A member of the Syrian Democratic Forces (SDF)

US-backed fighters gained ground against the Islamic State group in the streets of Raqa on Wednesday, their command said, a day after breaking into the jihadist's Syrian bastion.

The Syrian Democratic Forces have spent months advancing on the northern city and finally thrust into the eastern neighbourhood of Al-Meshleb on Tuesday. 

Early on Wednesday, the Arab and Kurdish fighters captured the neighbourhood and the Harqal citadel to the west of the city, the command of Operation Wrath of the Euphrates said.

The citadel sits on a hilltop roughly two kilometres (just over a mile) from the city limits.

The Syrian Observatory for Human Rights said there was also fighting inside the Division 17 military complex, around two kilometres north of Raqa, but the area had been heavily mined by IS.

The Britain-based monitoring group said the US-led coalition had carried out heavy bombing raids on the city overnight.

Captured by the jihadists in early 2014, Raqa became notorious as a hub for IS's operations in Syria, Iraq and beyond.

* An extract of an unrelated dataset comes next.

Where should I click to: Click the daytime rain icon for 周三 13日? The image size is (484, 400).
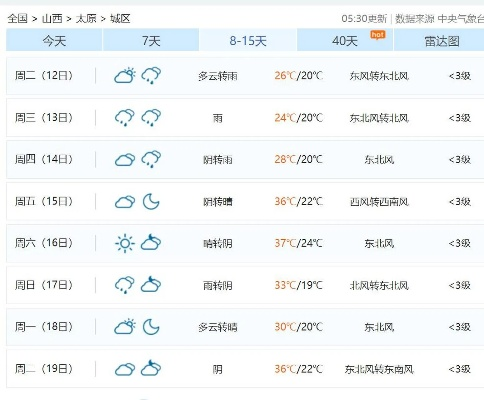click(x=125, y=118)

The city has been the scene of some of the group's worst atrocities, including gruesome executions, public displays of bodies and the trafficking of women.

An estimated 300,000 civilians were believed to have been living under IS rule in Raqa, including 80,000 displaced from other parts of Syria.

Thousands have fled in recent months to other parts of the province or to makeshift camps in territory newly captured by the SDF. 

Formed in 2015, the SDF is an alliance of Arab and Kurdish fighters that has been backed by the US-led coalition with air support, military advisers and weapons deliveries.